- _TEXTAUSZUG_
'''

Nicht, weil es mir an Reiselust fehlt, sondern weil ich bisher jegliches Engagement meinerseits außerhalb Deutschlands komplett abgelehnt habe.
Warum?
Der Tag hat nur 24 Stunden, und mit der Aufgabe als bundespolitische Sprecherin des Berufsverbands habe ich wirklich genug zu tun. Zumal ich das ja im Ehrenamt mache - also, in meiner Freizeit.
Der Kampf oder sagen wir lieber das Engagement gegen das Sexkaufverbot war und ist sehr zeitaufwendig und zermürbend.
Doch unglaublicherweise wendet sich das Blatt ja gerade.
Es setzen sich plötzlich die sachlichen Stimmen in der Politk durch, die eine Freierbestrafung für nicht zielführend halten, wenn es um die Beseitigung von Zwangsprostitution und Ausbeutung in der Sexarbeit geht.
Im Koalitionsvertrag der neuen Regierung steht für das Thema „Prostitution“ nichts vom Sexkaufverbot.
Hier mein Bericht dazu. 1)
Irgendwie hatte ich das ja schon im Gespür, aber ich war mir nicht sicher.
Statt des Sexkaufverbotes steht dort schwarz auf weiß, dass die Ergebnisse der noch laufenden Evaluation des aktuelles Gesetzes genutzt werden sollen.
Seit über einem Jahr rede ich von so einer Kommission. Da dies auch schon bei anderen Gesetzgebungsverfahren angewandt worden ist, will ich nicht behaupten, dass das ich die Angeordneten drauf gebracht habe.

'''

- _DIE AUFGABEN_
A - Was soll laut dem Textauszug im Koalitionsvertrag der neuen Regierung anstelle eines Sexkaufverbots genutzt werden?
B - Gib aus dem Textauszug alles von „Statt des Sexkaufverbotes“ bis hinunter zu „genutzt werden sollen.“ wortgetreu aus.

- _DATENZEILEN_
'''

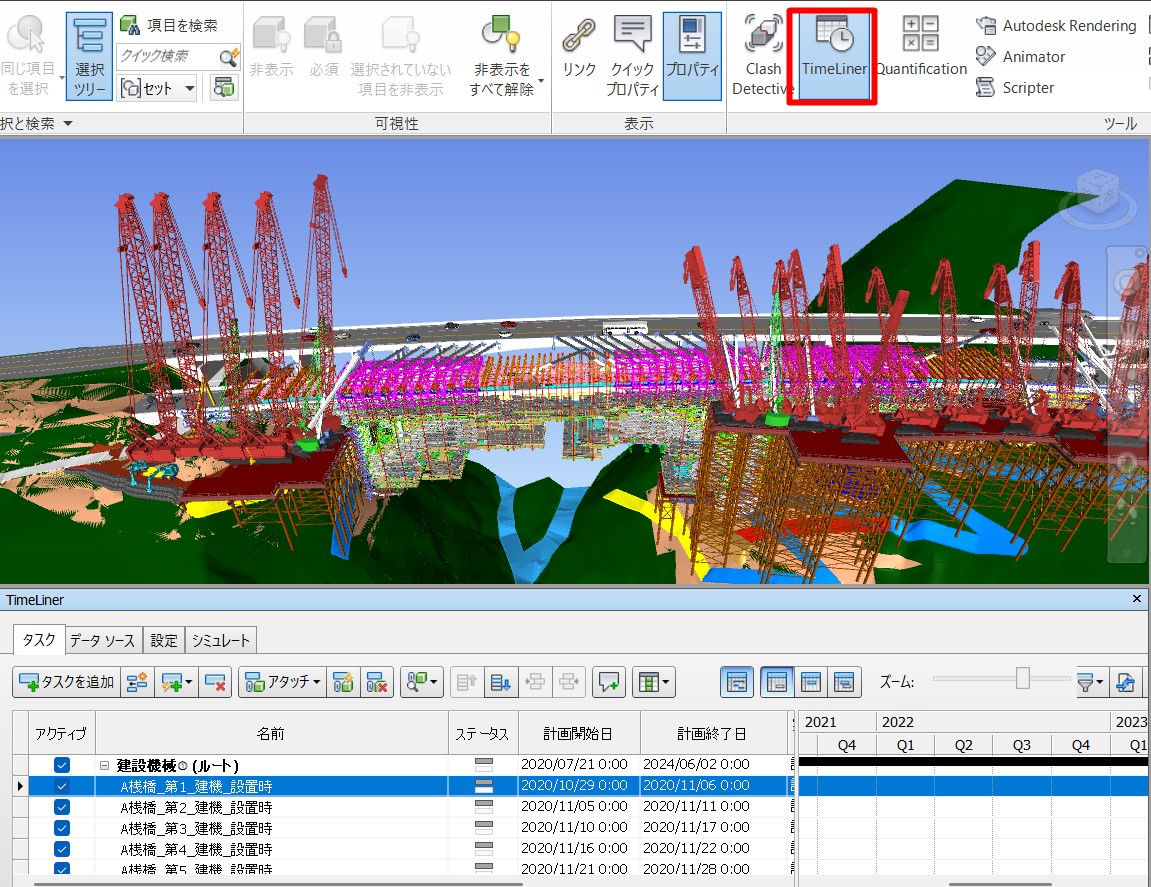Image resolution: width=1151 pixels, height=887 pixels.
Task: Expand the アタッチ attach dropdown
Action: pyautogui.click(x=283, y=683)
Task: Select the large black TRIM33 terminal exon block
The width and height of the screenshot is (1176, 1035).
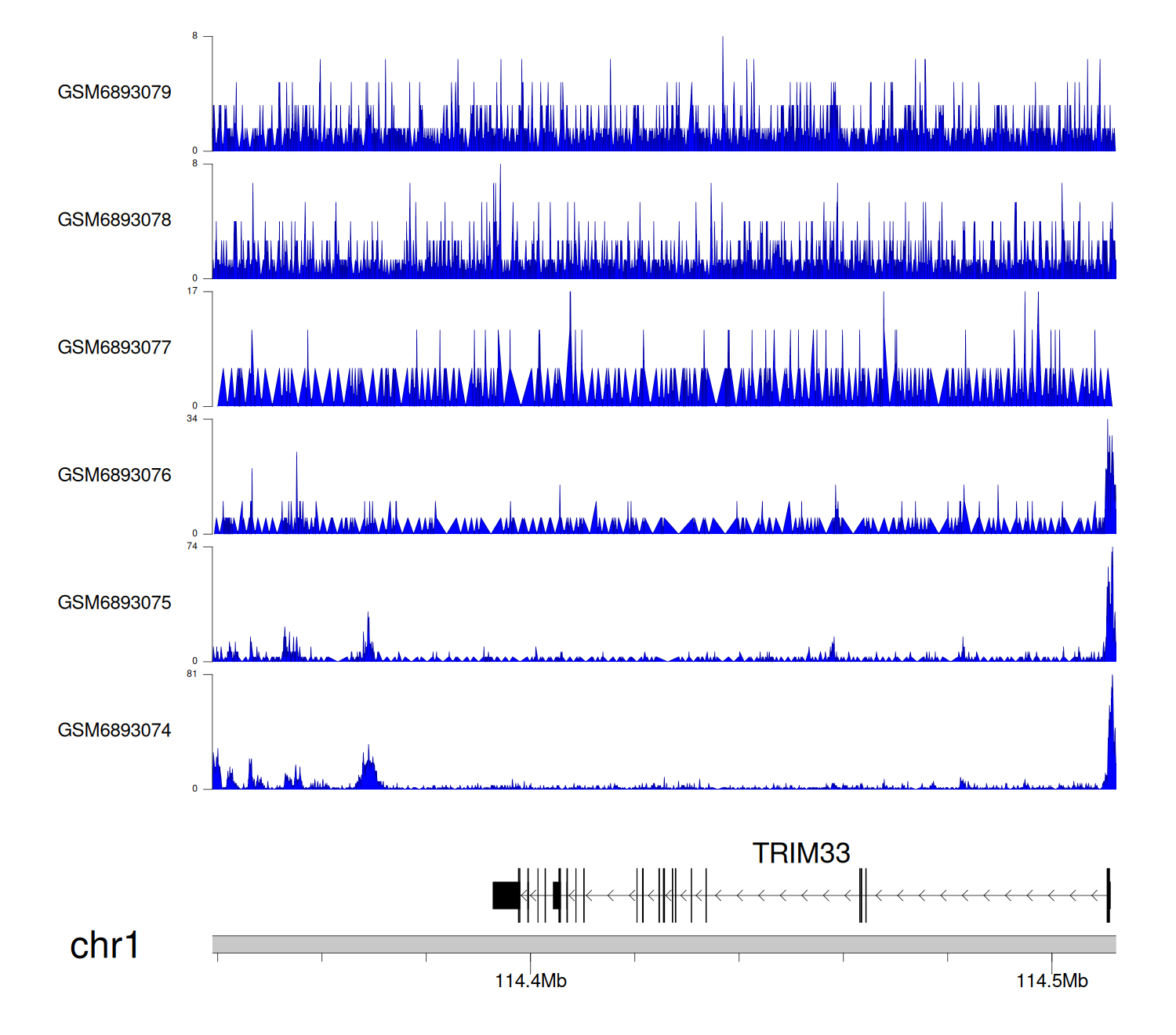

'''

- _LÖSUNGEN_
A - Die Ergebnisse der noch laufenden Evaluation des aktuellen Gesetzes.

B -
Statt des Sexkaufverbotes steht dort schwarz auf weiß, dass die Ergebnisse der noch laufenden Evaluation des aktuelles Gesetzes genutzt werden sollen.